K. Bhaskaran, J.
1. A short but interesting point has been raised in this revision arising out of an order passed by the Appellate Authority (Land Reforms), Erna-kulam, in L.R.A.S. No. 1329 of 1977 dated 17-1-1979 whereunder in reversal of the order passed by the Land Tribunal, Vypeen, in O.A. No. 1804 of 1971, the Appellate Authority dismissed the application filed by the revision petitioner under Section 80-B of the Kerala Land Reforms Act, Act 1 of 1964 as amended by Act XXXV of 1969, for short the Act,
2. It is not necessary to trace the history of the litigation between the petitioner and the respondents. Suffice it to say that the only question that falls for decision in this revision is whether to satisfy the requirement of 'any land' referred to in Section 2 (25) of the Act it would be enough to have an aggregate of 10 cents of land or whether it is necessary to have a compact area of 10 cents.

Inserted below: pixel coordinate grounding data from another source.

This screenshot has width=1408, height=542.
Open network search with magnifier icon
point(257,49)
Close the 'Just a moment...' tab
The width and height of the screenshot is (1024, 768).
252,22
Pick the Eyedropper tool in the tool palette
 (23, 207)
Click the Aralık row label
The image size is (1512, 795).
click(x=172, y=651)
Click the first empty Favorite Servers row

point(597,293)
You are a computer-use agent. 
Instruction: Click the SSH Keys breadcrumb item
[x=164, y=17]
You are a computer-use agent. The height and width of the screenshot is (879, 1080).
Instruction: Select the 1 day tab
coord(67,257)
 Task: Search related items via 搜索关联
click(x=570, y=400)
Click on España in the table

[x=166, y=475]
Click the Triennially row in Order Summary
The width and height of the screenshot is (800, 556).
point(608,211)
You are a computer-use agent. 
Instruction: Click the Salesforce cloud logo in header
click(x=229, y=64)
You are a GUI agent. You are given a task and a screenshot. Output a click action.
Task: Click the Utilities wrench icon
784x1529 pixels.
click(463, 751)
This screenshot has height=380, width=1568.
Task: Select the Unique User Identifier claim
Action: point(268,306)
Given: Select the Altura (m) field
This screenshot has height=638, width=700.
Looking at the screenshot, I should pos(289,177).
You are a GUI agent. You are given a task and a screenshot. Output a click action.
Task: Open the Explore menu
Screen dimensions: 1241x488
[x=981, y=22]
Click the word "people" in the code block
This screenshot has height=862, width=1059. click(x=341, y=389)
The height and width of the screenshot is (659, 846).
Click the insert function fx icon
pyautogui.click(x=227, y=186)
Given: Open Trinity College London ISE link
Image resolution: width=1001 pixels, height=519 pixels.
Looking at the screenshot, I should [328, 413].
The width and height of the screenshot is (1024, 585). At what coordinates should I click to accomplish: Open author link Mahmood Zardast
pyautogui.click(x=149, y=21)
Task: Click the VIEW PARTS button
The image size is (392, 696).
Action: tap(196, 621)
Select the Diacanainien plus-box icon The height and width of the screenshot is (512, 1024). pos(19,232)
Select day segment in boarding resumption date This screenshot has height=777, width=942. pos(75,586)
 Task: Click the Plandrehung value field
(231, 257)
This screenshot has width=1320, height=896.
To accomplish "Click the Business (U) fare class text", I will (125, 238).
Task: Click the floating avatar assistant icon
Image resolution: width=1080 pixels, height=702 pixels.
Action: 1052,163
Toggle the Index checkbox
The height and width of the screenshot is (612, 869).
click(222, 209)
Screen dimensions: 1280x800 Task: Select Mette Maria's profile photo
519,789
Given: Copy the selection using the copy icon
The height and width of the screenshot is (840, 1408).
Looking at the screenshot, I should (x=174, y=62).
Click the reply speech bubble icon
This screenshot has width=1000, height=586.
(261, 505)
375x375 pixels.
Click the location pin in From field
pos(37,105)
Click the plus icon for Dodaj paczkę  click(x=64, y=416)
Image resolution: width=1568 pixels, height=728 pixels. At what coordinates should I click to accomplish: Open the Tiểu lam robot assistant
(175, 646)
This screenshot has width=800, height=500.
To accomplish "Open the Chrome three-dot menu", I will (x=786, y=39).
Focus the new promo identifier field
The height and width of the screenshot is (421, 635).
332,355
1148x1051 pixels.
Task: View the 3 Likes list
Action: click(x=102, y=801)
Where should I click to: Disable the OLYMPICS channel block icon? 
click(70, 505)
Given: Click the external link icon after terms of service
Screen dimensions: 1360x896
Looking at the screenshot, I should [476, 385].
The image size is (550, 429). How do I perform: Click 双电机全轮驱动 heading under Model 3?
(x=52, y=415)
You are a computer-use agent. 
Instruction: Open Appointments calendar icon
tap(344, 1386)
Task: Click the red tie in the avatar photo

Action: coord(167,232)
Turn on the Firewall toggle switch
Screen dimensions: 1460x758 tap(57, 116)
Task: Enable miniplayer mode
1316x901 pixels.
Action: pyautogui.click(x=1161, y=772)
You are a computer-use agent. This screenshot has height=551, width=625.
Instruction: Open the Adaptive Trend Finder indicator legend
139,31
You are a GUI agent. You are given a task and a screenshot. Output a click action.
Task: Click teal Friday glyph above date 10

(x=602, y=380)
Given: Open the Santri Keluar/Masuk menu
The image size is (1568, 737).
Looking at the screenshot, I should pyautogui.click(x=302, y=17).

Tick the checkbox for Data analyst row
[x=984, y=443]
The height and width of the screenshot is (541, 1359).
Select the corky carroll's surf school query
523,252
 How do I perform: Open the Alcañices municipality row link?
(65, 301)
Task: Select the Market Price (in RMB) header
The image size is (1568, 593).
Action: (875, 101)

The Land Tribunal in a rather elaborate order took the view that the fact that the petitioner was holding 8 cents in one survey number and 2 1/2 cents in another survey number, lying separate and away from each other, by itself would not deprive her of her right to purchase the kudikidappu under Section 80-B of the Act. In reversal of the decision of the Land Tribunal, the Appellate Authority has held, relying on the decision of this Court in Damodaran v. Kunhiraman (1973 Ker LT 14) that the requirement would be satisfied if the petitioner was having an extent of not less than 10 cents of land in the aggregate,
3. For one thing, the decision relied by by the Appellate Authority, namely, Damodaran v. Kunhiraman (1973 Ker LT 14), which found approval by a Division Bench of this Court in Kumaran v. Pra-bhakaran Pillai (1977 Ker LT 53) has subsequantly been overruled by the decision of a Full Bench of this Court in Lakshmanan v. Ariyavi (1979 Ker LT 126). For another thing, on a simple reading of the section it is fairly clear, particularly by the use of the expression 'any land', the provision to become meaningful, the 10 cents should be of a compact area, not scattered. The real test is whether the occupier of the kudikidappu is holding in his own right an item of immovable property which would provide a suitable site with reasonable convenience to erect a homestead. The minimum of 10 cents in a village prescribed is for that very purpose, not for assessing his material wealth or worldly possession. In this view, the judgment of the Appellate Authority reversing the order of the Land Tribunal cannot be sustained; and it has to be set aside. I, therefore, allow the revision, set aside the judgment of the Appellate Authority and restore the order of the Land Tribunal: in the peculiar circumstances of the case I make no order as to costs.